Масленниковские глаза сами собой открылись. Он уже досчитал до двенадцати, а чудо всё ещё не произошло, а может быть, это и было чудом — добрый разбойник на лесной дороге?
В разбойничьей улыбке он не увидел ничего угрожающего. Тот и впрямь готов был отпустить его. Гаврила поверил не столько словам, сколько безразличному тону. Не только сам он, но и этот разбойник понимал, что кроме мешка у него и взять-то нечего, а жизнь — не такая уж это редкость, жизнь, чтоб забирать её у первого встречного.
Масленников протянул руку с мешком и железо, что подпирало спину, пропало. Разбойник шагнул вперёд, лицом предвкушая тяжесть добычи, что вот-вот окажется в руке, но тут над Гавриловой головой свистнуло и атаманская голова, спрыгнув с шеи, ударила журавлевца в грудь…
Не думая, что делает, Гаврила подхватил её, не дав упасть на землю.
В один миг всё кругом окрасилось красным. Из обрубка вверх ударил фонтан крови, окативший Гаврилу с ног до головы, пропитав волчевку, рубаху, портки. Волна живой соли прокатилась по лицу, заставив сердце забиться ещё быстрее.
Гаврила замер, не решаясь повернуть голову.
«Чудо?»
Краем глаза уловил движение рядом с собой. Солнечный блеск отточенной стали мелькнул совсем рядом и вторая голова, отскочив от шеи, покатилась ему под ноги.
Он ждал криков, но люди вокруг онемели. В полной тишине вверх взлетели мечи, топоры, ножи и разбойники, забыв о своём пленнике, двинулись друг на друга…
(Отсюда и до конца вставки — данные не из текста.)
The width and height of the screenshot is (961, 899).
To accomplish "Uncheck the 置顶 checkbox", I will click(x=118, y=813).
Вот тут Гаврилу проняло по-настоящему, до дрожи и пота.
Тут уже не было ничего человеческого, ни счастья, ни удачи. Не было даже чуда.
Только чьё-то колдовство.
Проваливаясь в него, он ощутил в себе тёмную силу. Сама собой, словно срываясь с кончиков пальцев она потащила его за собой его руку и легко проломил грудь тому, кто стоял напортив него. Страх запахом пота ударил ему в голову. Гаврила зарычал, словно зверь. В лицо плеснуло тёплым, и он, ожесточаясь, всё более и более, ударил ещё и ещё раз.
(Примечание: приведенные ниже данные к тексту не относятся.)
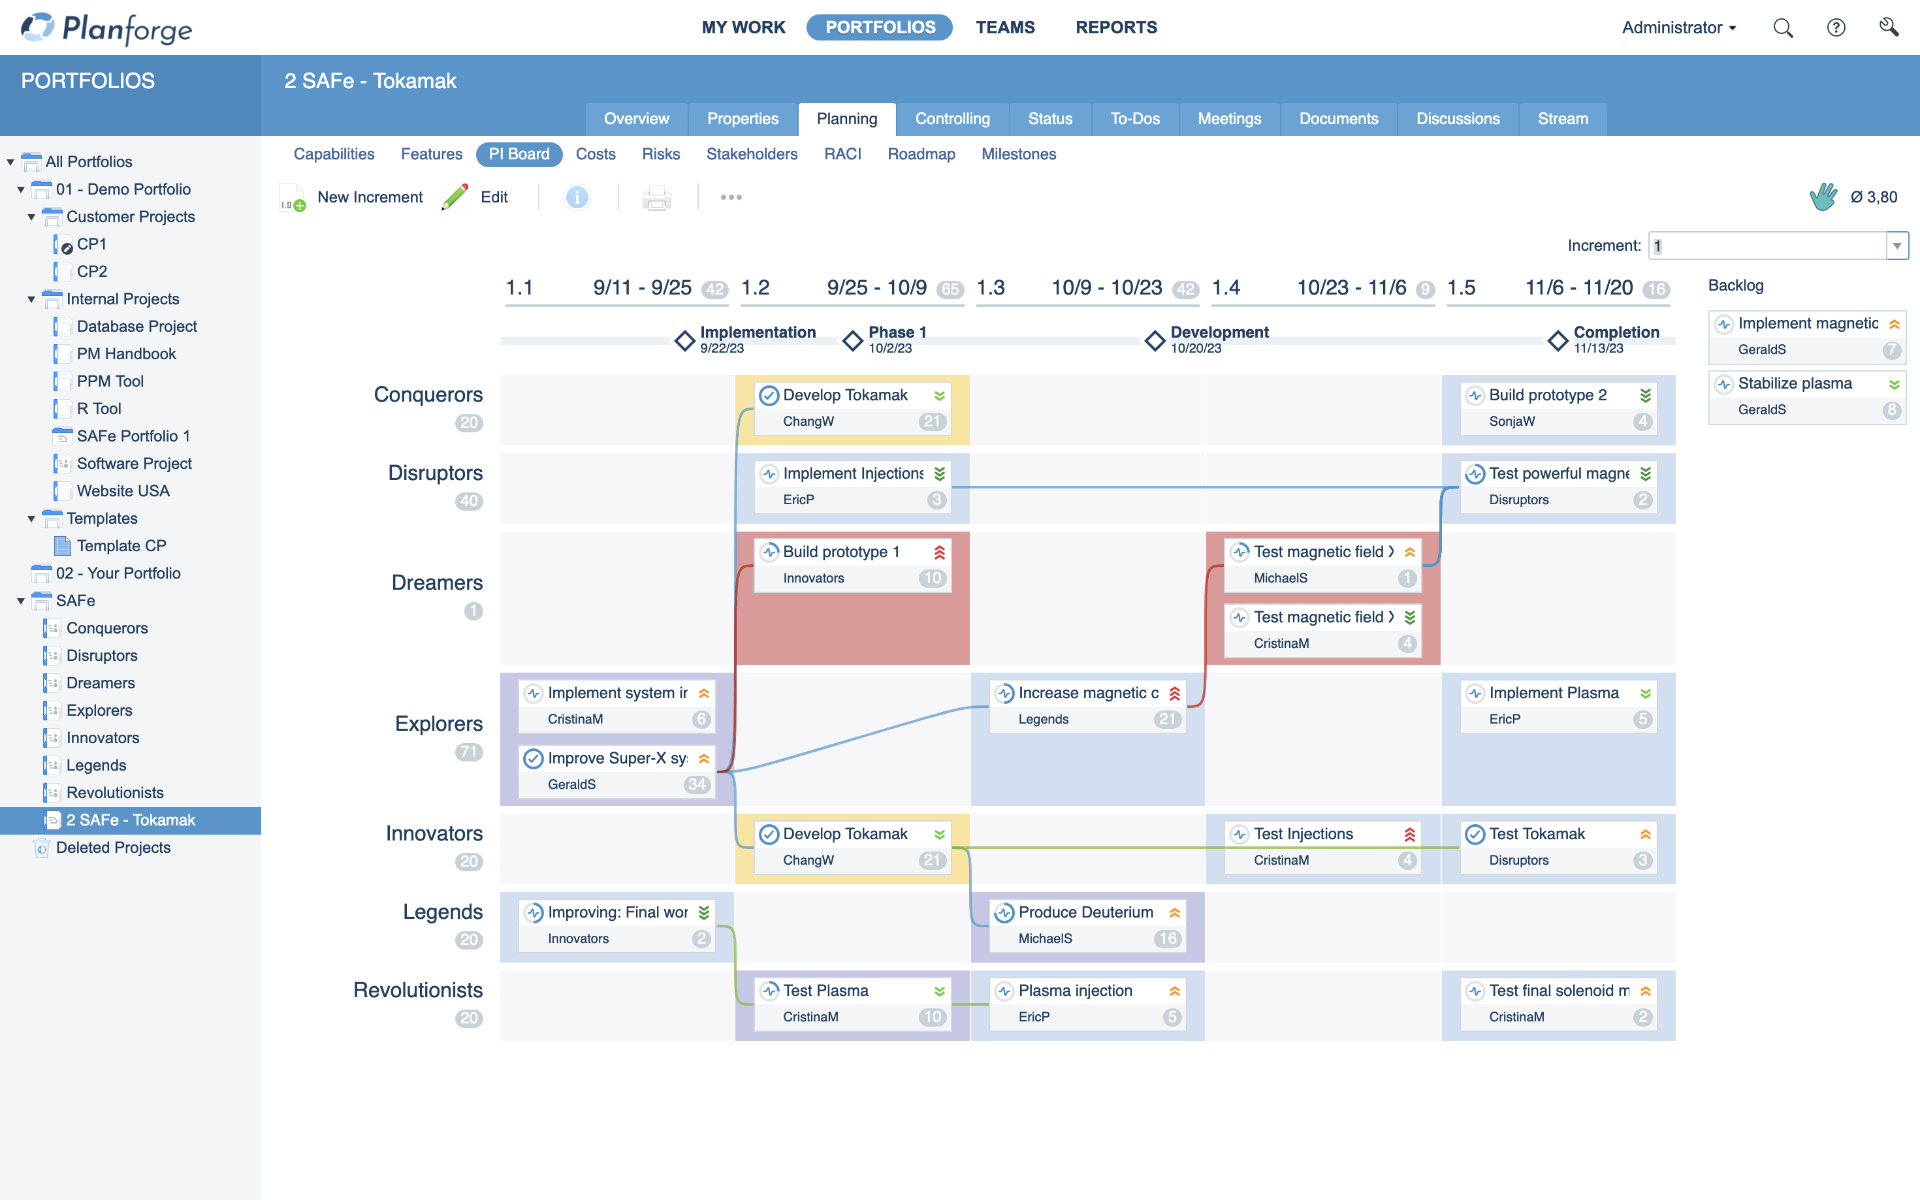Click the milestone diamond Implementation 9/22/23

pos(683,337)
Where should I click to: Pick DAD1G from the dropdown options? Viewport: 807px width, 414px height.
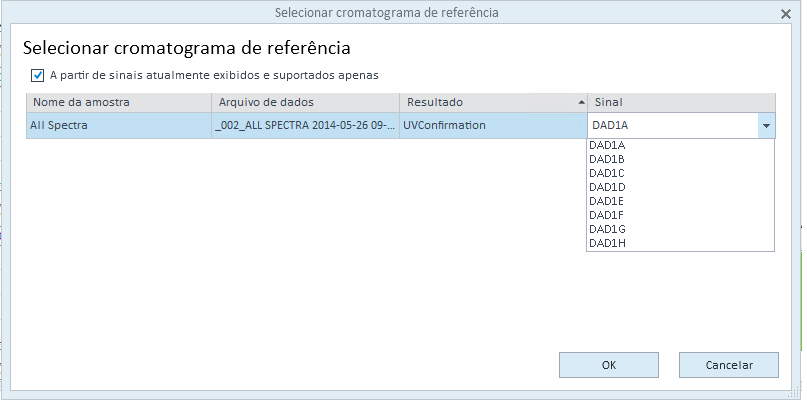pos(680,229)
Он не потерял себя, как это было в прошлый раз. Теперь вместо тьмы перед глазами, мелькали разбойничьи лица. На каждом было то выражение, которое застало его в тот момент, когда в их жизнь вошло колдовство. Вот это был ужас. Настоящий ужас.
С довольными улыбками, приклеившимися к губам, разбойники резали друг друга, вряд ли понимая при этом, что делают.
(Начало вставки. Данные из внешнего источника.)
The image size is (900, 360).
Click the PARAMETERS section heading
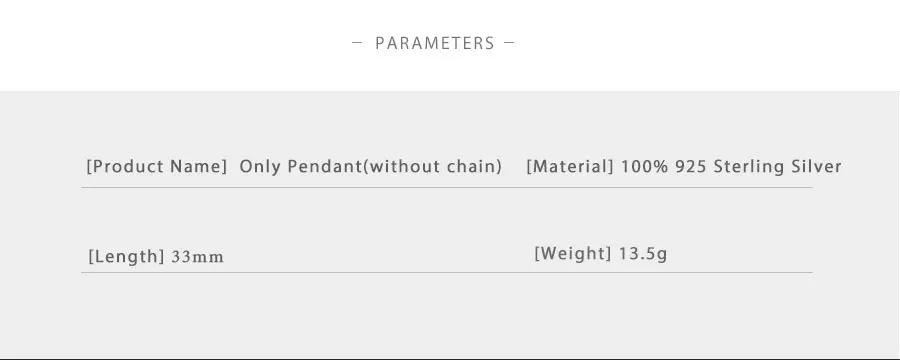435,43
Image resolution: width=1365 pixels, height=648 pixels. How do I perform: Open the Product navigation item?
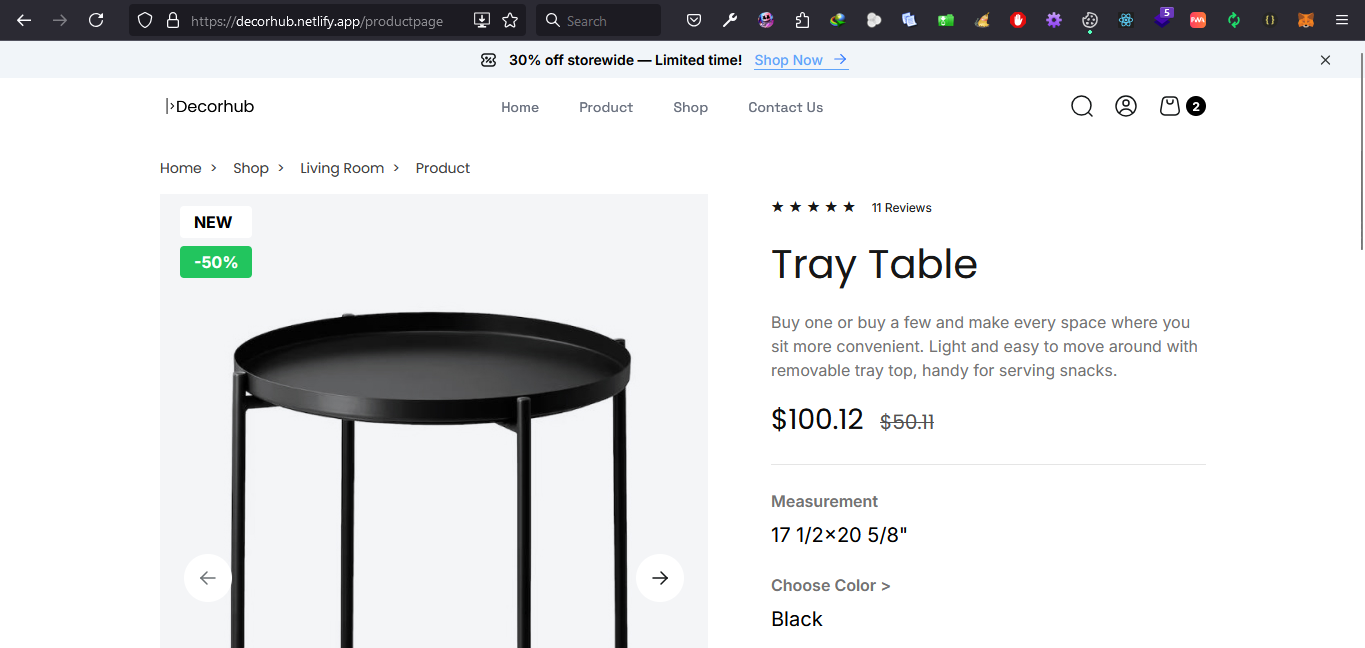pos(606,107)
Да и Гаврилово тело работало само собой.
Взмах руки, хруст костей, крик, солёный вкус на губах, блеск меча рядом, поворот, ещё один удар… Он смотрел на всё это словно бы со стороны. Было ощущение, что он видит всё это из окна избы, как будто что-то отделяло его от разбойников.
Со странной, незнакомой гордостью он ощутил себя олицетворением смерти. Где-то внутри в почти потерянной глубине мелькала мысль, что вряд ли он справился бы со всеми, но и сами разбойники, словно сойдя с ума, на его глазах убивали друг друга, а он… Он только помогал им.
А потом всё кончилось.
Стоны, делаясь всё тише и тише, растворились в лесном шуме… Гавриле дела не было до того, что происходит с раненными — с собой бы разобраться. Разбойники то ли умирали, то ли напротив, собрав остатки сил, уползали прочь от дороги. Зато он точно знал, что никто из них не осмелится подползти к нему. Он лежал, слушал затихающие стоны и думал о том, что случилось. То, что он сотворил с разбойниками, в объяснении не нуждалось — обычное Митриданово колдовство, к которому хоть и не привык, но притерпелся, а вот что делали сами с собой разбойники… Тоже колдовство, конечно. Только чьё? К колдовству должен прилагаться колдун. А где он? Кто он?